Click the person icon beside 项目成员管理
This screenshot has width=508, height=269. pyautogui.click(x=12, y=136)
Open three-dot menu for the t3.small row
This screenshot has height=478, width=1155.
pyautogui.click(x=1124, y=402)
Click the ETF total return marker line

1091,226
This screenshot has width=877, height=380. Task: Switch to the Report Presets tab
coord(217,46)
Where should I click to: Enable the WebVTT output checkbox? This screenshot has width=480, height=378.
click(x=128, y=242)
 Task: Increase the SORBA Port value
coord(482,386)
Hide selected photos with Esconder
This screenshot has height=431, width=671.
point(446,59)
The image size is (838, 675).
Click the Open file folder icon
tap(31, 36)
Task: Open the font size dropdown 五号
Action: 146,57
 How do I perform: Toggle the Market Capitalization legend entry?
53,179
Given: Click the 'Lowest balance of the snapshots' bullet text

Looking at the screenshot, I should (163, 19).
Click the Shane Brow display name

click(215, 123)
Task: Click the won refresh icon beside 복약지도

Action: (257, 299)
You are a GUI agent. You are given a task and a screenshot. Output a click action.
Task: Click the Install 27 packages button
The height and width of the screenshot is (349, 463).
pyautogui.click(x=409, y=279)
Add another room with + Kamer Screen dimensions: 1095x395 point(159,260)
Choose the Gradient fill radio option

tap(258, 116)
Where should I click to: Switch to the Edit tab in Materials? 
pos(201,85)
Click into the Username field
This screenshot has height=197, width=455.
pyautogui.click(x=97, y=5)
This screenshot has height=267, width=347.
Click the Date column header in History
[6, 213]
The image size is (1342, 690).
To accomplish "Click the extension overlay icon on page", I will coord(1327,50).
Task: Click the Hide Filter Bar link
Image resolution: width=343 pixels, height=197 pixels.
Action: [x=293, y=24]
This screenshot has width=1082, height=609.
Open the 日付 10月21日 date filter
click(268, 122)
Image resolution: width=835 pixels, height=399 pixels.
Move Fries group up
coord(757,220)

Instructions for the task:
The lines from the one holding "Image resolution: width=343" to the last line of the entries, both included: retype them exactly and give nothing else.

Task answer:
Image resolution: width=343 pixels, height=197 pixels.
Action: [x=293, y=24]
This screenshot has width=1082, height=609.
Open the 日付 10月21日 date filter
click(268, 122)
Image resolution: width=835 pixels, height=399 pixels.
Move Fries group up
coord(757,220)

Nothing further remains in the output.